Why, I wonder, does the city think it needs an additional 300,000 s.f. of office space? Does it plan to further expand the city bureaucracy? And why? The city hardly needs more people sitting in desks in a posh skyscraper. It's particularly absurd because, in the short term, it needs to shed jobs due to a projected $400 million deficit:

"LOS ANGELES — As the City of Los Angeles faces a potential budget shortfall that could go up to $400 million due to overspending and new labor contracts, the City Council is looking at ways to close that gap, including cutting non-critical vacant job positions. However, city departments are still looking to hire for essential jobs, including through the Department of Public Works’ Clean LA Jobs Program." --Spectrum 1 News
 
What they will discover is that helping the mentally ill only addresses a fraction of the street dwellers. And the same goes for the building of units for non-mentally ill. What will become evident is that only a fraction want to be off the streets. The major cities will then face backlash for spending the money and then having the problem remain, still impacting the homeful population.
A very significant fraction. 20-25% have severe mental illness, and about 45% have some sort of mental illness. https://bbrfoundation.org/blog/homelessness-and-mental-illness-challenge-our-society
 
Yes, a significant fraction, albeit I don't accept the 45% any more than I do the overapplication of "mental illness" to every miscreant and malefactor in the news. There is a tendency to brand "iillness" on every aberration, which much of society wouldn't define as illness.

The 25% sounds highly likely for those probably unable to function as independent adults successfully in society.

Either way, I'm all for spending the tax dollar on that most needful population. If we're never going to stop overspending on armaments, then at least start taxing more luxuries and the games in the forum.
 
"Downtown Los Angeles has been described as 'third world' after shocking footage reveals a homeless encampment with open fires in the street and trash-covered sidewalks.
It is difficult to believe that any adult could be shocked at images of people living in squalor
 
It is difficult to believe that any adult could be shocked at images of people living in squalor
Many people would prefer to believe that the problem of mental illness, homelessness and people living in squalor is much smaller than it is. I believe that a persons surroundings reflect what is happening in their minds. It might start with a unkept house and not having a handle on paying bills and evolve into a house that is uninhabitable where gas, electric and water are turned off because of non payment of bills.

Both my mother and her sister lost touch with what was acceptable when it came to maintaining a household. I saw it first hand. My aunt had her children taken from her, her house was condemned and she ended up in a mental hospital (this was in the 1960's). My mother packed up and we left town before it happened to her as well. Thier dad I found out had been in a veterans mental hospital as he was diagnosed with youthful onset schizophrenia some time around 1917 while in the army.

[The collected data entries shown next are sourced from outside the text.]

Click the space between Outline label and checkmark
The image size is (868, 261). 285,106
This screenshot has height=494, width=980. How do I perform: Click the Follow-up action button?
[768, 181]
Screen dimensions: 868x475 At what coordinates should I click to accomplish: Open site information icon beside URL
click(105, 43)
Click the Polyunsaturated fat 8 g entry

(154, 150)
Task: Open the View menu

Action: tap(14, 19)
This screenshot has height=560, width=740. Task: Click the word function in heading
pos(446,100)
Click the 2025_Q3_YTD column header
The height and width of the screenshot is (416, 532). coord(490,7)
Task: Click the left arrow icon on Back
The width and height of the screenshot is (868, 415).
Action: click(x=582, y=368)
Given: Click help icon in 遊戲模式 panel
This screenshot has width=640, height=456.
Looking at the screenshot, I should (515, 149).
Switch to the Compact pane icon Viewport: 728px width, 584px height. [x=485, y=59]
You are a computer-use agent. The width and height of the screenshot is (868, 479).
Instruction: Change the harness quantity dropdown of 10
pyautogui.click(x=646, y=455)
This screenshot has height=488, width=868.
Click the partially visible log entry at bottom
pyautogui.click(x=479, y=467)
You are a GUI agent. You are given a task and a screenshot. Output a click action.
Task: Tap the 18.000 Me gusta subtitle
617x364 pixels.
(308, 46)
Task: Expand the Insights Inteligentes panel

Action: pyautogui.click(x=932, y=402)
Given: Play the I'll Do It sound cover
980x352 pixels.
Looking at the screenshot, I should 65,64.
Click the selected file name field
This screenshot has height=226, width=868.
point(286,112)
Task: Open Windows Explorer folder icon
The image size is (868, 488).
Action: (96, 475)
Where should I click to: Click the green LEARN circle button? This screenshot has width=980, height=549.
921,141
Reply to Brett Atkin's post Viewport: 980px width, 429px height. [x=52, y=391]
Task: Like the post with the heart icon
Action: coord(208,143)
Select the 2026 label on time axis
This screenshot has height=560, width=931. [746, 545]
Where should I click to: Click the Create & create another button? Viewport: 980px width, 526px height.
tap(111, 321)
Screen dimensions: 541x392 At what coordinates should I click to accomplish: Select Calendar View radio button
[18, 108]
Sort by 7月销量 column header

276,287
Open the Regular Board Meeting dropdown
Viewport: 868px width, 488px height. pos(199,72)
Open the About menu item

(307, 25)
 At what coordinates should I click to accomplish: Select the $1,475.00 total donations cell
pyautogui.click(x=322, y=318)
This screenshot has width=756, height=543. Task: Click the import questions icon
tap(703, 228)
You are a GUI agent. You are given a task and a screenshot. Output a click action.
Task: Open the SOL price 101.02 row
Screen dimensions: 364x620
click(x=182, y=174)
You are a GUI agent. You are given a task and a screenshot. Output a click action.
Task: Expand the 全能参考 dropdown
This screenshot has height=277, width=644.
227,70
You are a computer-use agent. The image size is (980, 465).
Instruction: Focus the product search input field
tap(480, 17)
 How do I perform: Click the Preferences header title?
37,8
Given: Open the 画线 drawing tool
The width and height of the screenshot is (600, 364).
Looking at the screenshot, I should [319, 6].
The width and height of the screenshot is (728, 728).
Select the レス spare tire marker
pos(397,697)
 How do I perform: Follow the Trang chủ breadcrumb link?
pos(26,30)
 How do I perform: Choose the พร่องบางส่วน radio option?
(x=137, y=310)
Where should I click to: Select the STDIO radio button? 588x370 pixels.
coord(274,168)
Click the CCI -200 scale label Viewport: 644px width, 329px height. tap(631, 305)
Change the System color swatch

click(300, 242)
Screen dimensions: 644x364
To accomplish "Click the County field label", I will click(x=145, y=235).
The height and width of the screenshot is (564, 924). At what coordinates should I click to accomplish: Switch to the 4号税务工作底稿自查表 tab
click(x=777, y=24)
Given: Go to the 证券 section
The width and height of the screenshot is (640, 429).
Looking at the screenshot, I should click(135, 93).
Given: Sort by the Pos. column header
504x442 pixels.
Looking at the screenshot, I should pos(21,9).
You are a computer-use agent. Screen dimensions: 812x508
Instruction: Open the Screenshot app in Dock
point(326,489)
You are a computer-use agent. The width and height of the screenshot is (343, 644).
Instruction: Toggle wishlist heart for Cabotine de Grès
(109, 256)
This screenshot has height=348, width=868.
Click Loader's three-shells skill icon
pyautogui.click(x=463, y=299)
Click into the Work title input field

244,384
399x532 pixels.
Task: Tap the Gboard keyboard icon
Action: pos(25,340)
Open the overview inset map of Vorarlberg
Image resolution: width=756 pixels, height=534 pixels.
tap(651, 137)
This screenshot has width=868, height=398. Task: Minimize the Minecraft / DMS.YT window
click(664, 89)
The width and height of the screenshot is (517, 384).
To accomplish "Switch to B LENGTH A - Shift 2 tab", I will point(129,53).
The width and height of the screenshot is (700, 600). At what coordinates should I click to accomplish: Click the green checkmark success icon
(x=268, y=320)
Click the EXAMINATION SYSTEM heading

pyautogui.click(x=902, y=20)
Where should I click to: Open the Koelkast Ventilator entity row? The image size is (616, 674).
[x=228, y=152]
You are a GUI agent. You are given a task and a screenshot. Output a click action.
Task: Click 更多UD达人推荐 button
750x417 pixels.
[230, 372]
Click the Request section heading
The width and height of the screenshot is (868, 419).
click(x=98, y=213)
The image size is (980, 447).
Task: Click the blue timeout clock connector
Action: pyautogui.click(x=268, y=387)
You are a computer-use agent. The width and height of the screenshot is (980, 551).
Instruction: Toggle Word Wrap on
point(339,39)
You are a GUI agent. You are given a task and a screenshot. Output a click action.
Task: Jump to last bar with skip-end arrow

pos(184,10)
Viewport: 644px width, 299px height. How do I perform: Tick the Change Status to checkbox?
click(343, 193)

Perhaps many of the homeless living in filth on the streets are mentally ill but have never been diagnosed (my mother was never diagnosed but her sister was). I would submit that anyone who lives in squalor suffers from some form of mental disease. I don't care if they are on the street of living in a filthy home with rats and cockroaches.

Keeping people off of the streets might be a good way to end homelessness.
 
Because people do not accept Victorian standards of housekeeping does not make them categorized as mentally ill. Tidiness is not a measure of sanity.

Whatever one surmises, opines, or projects about street people will not change the core issue: most of the people living on the street do not want to conform to society's mores, housing "rules", or be regulated and restricted by government programs.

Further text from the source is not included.